Word for word, return every record that follows.

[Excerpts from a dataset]
- Opening Delimiter -
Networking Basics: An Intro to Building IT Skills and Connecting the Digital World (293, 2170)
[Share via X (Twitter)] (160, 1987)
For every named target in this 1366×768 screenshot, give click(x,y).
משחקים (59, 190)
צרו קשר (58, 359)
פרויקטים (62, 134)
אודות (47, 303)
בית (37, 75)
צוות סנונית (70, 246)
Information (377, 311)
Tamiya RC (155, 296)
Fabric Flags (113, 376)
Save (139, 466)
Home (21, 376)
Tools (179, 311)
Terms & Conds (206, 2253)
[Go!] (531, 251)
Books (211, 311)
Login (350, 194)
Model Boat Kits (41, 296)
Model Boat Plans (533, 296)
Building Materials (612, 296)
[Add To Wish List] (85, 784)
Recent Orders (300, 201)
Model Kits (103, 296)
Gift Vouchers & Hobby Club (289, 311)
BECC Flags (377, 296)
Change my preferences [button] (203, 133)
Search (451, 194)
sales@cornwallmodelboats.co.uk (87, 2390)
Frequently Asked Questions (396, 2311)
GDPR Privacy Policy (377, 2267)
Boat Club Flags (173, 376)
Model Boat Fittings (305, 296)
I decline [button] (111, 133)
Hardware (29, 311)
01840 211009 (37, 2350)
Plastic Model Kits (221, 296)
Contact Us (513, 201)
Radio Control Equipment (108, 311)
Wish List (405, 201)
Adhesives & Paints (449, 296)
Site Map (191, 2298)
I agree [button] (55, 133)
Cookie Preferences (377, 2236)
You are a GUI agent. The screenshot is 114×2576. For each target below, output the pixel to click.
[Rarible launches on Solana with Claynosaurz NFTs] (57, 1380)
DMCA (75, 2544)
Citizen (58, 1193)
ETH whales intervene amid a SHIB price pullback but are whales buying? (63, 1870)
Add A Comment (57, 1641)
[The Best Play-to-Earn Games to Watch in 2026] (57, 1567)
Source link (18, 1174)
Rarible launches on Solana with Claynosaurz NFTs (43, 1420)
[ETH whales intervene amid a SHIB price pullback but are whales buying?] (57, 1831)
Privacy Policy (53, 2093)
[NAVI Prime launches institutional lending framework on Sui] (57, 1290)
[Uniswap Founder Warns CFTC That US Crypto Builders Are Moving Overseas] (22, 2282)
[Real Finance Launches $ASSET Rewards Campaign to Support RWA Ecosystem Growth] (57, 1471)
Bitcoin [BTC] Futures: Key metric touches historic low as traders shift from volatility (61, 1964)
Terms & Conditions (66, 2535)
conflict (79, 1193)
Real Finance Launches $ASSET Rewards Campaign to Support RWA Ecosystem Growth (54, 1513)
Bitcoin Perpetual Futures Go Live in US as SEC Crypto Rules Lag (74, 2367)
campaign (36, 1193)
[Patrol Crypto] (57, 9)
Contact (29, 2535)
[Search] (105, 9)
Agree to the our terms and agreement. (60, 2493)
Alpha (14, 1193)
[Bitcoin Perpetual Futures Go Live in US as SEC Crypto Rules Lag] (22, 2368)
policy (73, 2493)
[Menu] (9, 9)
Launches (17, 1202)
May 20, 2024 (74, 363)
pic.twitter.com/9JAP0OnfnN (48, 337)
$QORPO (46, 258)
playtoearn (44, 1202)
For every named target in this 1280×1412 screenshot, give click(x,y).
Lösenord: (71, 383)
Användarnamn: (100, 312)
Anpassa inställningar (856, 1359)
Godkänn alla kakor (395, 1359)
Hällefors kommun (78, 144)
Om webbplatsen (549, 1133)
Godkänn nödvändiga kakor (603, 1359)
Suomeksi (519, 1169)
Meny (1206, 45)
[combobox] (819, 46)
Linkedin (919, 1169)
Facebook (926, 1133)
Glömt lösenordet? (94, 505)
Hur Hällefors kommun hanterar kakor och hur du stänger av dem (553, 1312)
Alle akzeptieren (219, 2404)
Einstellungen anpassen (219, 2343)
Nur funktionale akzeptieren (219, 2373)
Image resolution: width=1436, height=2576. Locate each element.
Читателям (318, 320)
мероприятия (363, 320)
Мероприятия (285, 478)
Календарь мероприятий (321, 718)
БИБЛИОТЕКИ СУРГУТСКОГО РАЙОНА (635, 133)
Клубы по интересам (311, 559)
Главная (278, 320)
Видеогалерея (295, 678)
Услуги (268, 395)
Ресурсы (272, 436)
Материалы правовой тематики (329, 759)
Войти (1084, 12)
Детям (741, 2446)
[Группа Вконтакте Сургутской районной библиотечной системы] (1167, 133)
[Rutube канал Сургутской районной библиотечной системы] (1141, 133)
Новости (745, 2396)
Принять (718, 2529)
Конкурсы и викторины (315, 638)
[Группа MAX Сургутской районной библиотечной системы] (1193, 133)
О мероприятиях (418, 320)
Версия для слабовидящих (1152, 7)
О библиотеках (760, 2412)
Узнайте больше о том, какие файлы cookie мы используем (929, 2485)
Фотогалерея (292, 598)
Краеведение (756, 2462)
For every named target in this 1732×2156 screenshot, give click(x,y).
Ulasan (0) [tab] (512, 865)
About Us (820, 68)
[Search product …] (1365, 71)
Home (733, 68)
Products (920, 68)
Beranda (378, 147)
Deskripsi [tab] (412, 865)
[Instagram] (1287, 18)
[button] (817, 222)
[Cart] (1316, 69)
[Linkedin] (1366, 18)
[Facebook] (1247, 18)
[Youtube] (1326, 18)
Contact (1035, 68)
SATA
- Closing Delimiter -
> **Exercise response**
Networking Basics: An Intro to Building IT Skills and Connecting the Digital World (293, 2170)
[Share via X (Twitter)] (160, 1987)
For every named target in this 1366×768 screenshot, give click(x,y).
משחקים (59, 190)
צרו קשר (58, 359)
פרויקטים (62, 134)
אודות (47, 303)
בית (37, 75)
צוות סנונית (70, 246)
Information (377, 311)
Tamiya RC (155, 296)
Fabric Flags (113, 376)
Save (139, 466)
Home (21, 376)
Tools (179, 311)
Terms & Conds (206, 2253)
[Go!] (531, 251)
Books (211, 311)
Login (350, 194)
Model Boat Kits (41, 296)
Model Boat Plans (533, 296)
Building Materials (612, 296)
[Add To Wish List] (85, 784)
Recent Orders (300, 201)
Model Kits (103, 296)
Gift Vouchers & Hobby Club (289, 311)
BECC Flags (377, 296)
Change my preferences [button] (203, 133)
Search (451, 194)
sales@cornwallmodelboats.co.uk (87, 2390)
Frequently Asked Questions (396, 2311)
GDPR Privacy Policy (377, 2267)
Boat Club Flags (173, 376)
Model Boat Fittings (305, 296)
I decline [button] (111, 133)
Hardware (29, 311)
01840 211009 (37, 2350)
Plastic Model Kits (221, 296)
Contact Us (513, 201)
Radio Control Equipment (108, 311)
Wish List (405, 201)
Adhesives & Paints (449, 296)
Site Map (191, 2298)
I agree [button] (55, 133)
Cookie Preferences (377, 2236)
You are a GUI agent. The screenshot is 114×2576. For each target below, output the pixel to click.
[Rarible launches on Solana with Claynosaurz NFTs] (57, 1380)
DMCA (75, 2544)
Citizen (58, 1193)
ETH whales intervene amid a SHIB price pullback but are whales buying? (63, 1870)
Add A Comment (57, 1641)
[The Best Play-to-Earn Games to Watch in 2026] (57, 1567)
Source link (18, 1174)
Rarible launches on Solana with Claynosaurz NFTs (43, 1420)
[ETH whales intervene amid a SHIB price pullback but are whales buying?] (57, 1831)
Privacy Policy (53, 2093)
[NAVI Prime launches institutional lending framework on Sui] (57, 1290)
[Uniswap Founder Warns CFTC That US Crypto Builders Are Moving Overseas] (22, 2282)
[Real Finance Launches $ASSET Rewards Campaign to Support RWA Ecosystem Growth] (57, 1471)
Bitcoin [BTC] Futures: Key metric touches historic low as traders shift from volatility (61, 1964)
Terms & Conditions (66, 2535)
conflict (79, 1193)
Real Finance Launches $ASSET Rewards Campaign to Support RWA Ecosystem Growth (54, 1513)
Bitcoin Perpetual Futures Go Live in US as SEC Crypto Rules Lag (74, 2367)
campaign (36, 1193)
[Patrol Crypto] (57, 9)
Contact (29, 2535)
[Search] (105, 9)
Agree to the our terms and agreement. (60, 2493)
Alpha (14, 1193)
[Bitcoin Perpetual Futures Go Live in US as SEC Crypto Rules Lag] (22, 2368)
policy (73, 2493)
[Menu] (9, 9)
Launches (17, 1202)
May 20, 2024 (74, 363)
pic.twitter.com/9JAP0OnfnN (48, 337)
$QORPO (46, 258)
playtoearn (44, 1202)
For every named target in this 1280×1412 screenshot, give click(x,y).
Lösenord: (71, 383)
Användarnamn: (100, 312)
Anpassa inställningar (856, 1359)
Godkänn alla kakor (395, 1359)
Hällefors kommun (78, 144)
Om webbplatsen (549, 1133)
Godkänn nödvändiga kakor (603, 1359)
Suomeksi (519, 1169)
Meny (1206, 45)
[combobox] (819, 46)
Linkedin (919, 1169)
Facebook (926, 1133)
Glömt lösenordet? (94, 505)
Hur Hällefors kommun hanterar kakor och hur du stänger av dem (553, 1312)
Alle akzeptieren (219, 2404)
Einstellungen anpassen (219, 2343)
Nur funktionale akzeptieren (219, 2373)
Image resolution: width=1436, height=2576. Locate each element.
Читателям (318, 320)
мероприятия (363, 320)
Мероприятия (285, 478)
Календарь мероприятий (321, 718)
БИБЛИОТЕКИ СУРГУТСКОГО РАЙОНА (635, 133)
Клубы по интересам (311, 559)
Главная (278, 320)
Видеогалерея (295, 678)
Услуги (268, 395)
Ресурсы (272, 436)
Материалы правовой тематики (329, 759)
Войти (1084, 12)
Детям (741, 2446)
[Группа Вконтакте Сургутской районной библиотечной системы] (1167, 133)
[Rutube канал Сургутской районной библиотечной системы] (1141, 133)
Новости (745, 2396)
Принять (718, 2529)
Конкурсы и викторины (315, 638)
[Группа MAX Сургутской районной библиотечной системы] (1193, 133)
О мероприятиях (418, 320)
Версия для слабовидящих (1152, 7)
О библиотеках (760, 2412)
Узнайте больше о том, какие файлы cookie мы используем (929, 2485)
Фотогалерея (292, 598)
Краеведение (756, 2462)
For every named target in this 1732×2156 screenshot, give click(x,y).
Ulasan (0) [tab] (512, 865)
About Us (820, 68)
[Search product …] (1365, 71)
Home (733, 68)
Products (920, 68)
Beranda (378, 147)
Deskripsi [tab] (412, 865)
[Instagram] (1287, 18)
[button] (817, 222)
[Cart] (1316, 69)
[Linkedin] (1366, 18)
[Facebook] (1247, 18)
[Youtube] (1326, 18)
Contact (1035, 68)
SATA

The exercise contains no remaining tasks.